Kansas has much to offer, despite the common notion that corn is the only thing in this state. Campus is packed with woodland creatures such as chipmunks, squirrels, rabbits, fireflies and beetles the size of a silver dollar.

About the latter, Ryan came home the other night with one on his back. From where Cecilia was standing it looked like something much worse, a cockroach. She screamed a warning to Ryan and then retreated to the corner to cry. Ryan danced around hitting himself without successfully removing the beast. He asked for his wife’s help as it crawled up his neck, but she won’t go near a cockroach with a ten-foot pole, plus she was dry-heaving. After Ryan swiped it off and stepped on it, we noticed that it wasn’t a cockroach, but an enormous beetle. If Celia would have known it was just a beetle she would have helped her husband.

Ryan has been getting practice stomping on other bugs too, but the cricket has proved more illusive. A certain cricket has taken up camp outside our bedroom window. Ryan went out at one o’clock in the morning and stamped every inch of grass within a ten foot radius of our window, twice. It wasn’t until we turned the lights out and got into bed that the cricket started chirping again. Ryan got dressed and went out again, this time he didn’t just stomp. He jumped up and down on every inch of grass. The cricket didn’t chirp after that.

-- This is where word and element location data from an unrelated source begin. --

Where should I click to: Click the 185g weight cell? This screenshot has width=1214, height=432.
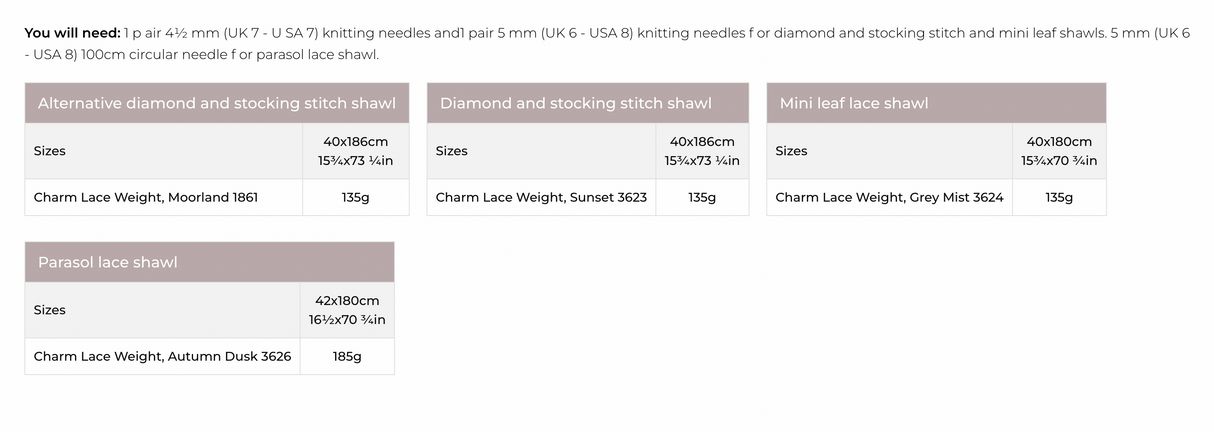tap(347, 356)
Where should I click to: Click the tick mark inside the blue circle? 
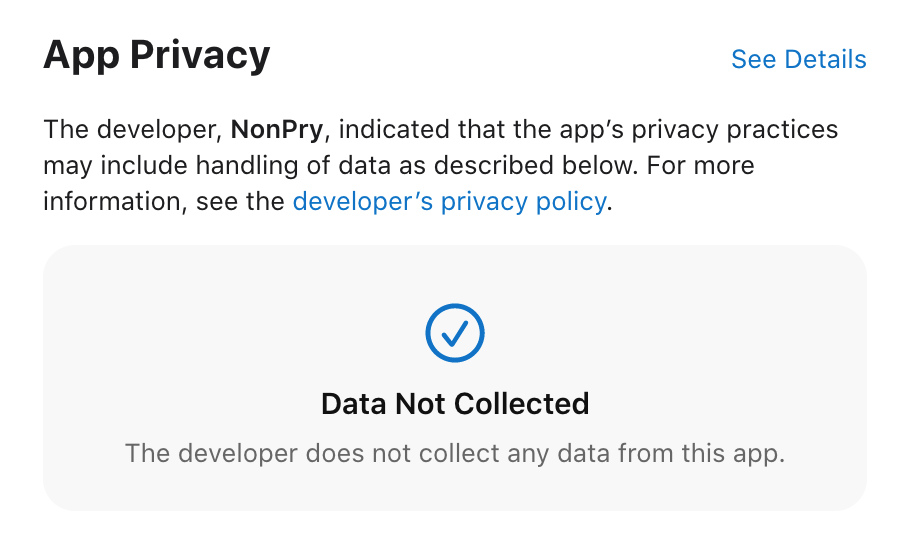(455, 333)
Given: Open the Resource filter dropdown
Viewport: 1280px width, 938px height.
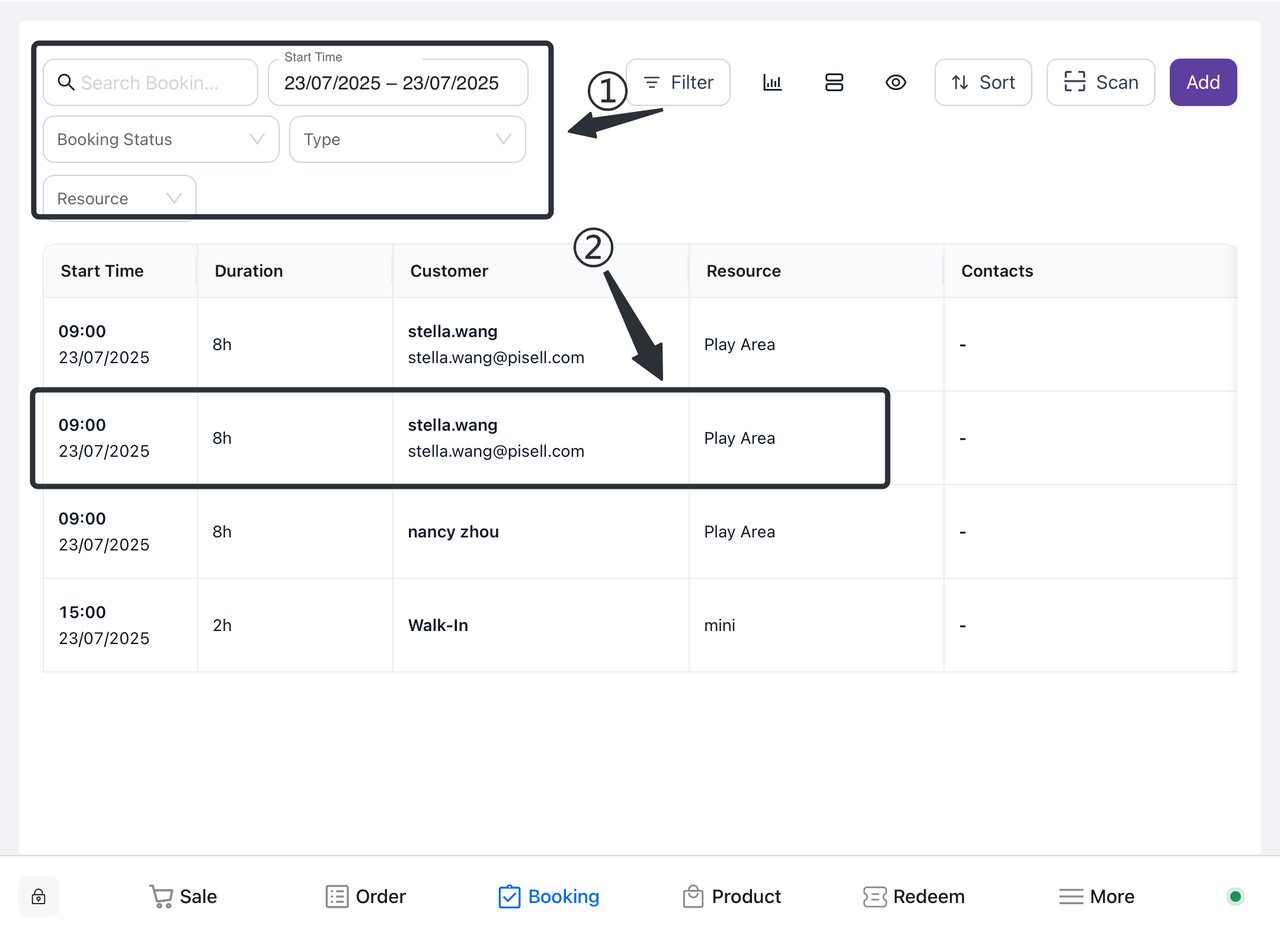Looking at the screenshot, I should (119, 198).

Since Ryan started his internship on Monday, Cecilia has found more time to develop her homemaking skills. She has made dinner four days in a row. No, we aren’t talking about frozen meals folks. Celia was sweating in the kitchen over a gas stove, and made dinner. She also put up the decorations and picture frames we brought from Ogden. Our apartment is officially twice as decorative as our other apartment was in the year and a half that we lived there. Now she just needs to put pictures in the frames.

Now that the house is unpacked, decorated and clean, Celia has started reading the books she was supposed to read for her literature classes. The first one she read was The Great Gatsby. I know what you are thinking. Can you really graduate Magna Cum Laude, in English, without ever reading The Great Gatsby? Only if your professors don’t know. She has also read the first two books in The Chronicles of Narnia series, even though they weren’t on her syllabus. Someone should’ve reminded her that they were written for children before she read them.

Bella’s neck is getting much stronger. She looks less and less like a bobble head figurine every day. She loves smiling at Mommy and Daddy after she does something naughty, like pooping on her clothes, or spitting up down their fronts. It’s a defense mechanism, and it works. She has almost slept seven hours straight, two times in the past week. We hope that becomes a habit. I put a ton of pictures of her up on the blog, in case anyone wants to see how big she is getting.

We love you all and miss you! We would like to hear from you!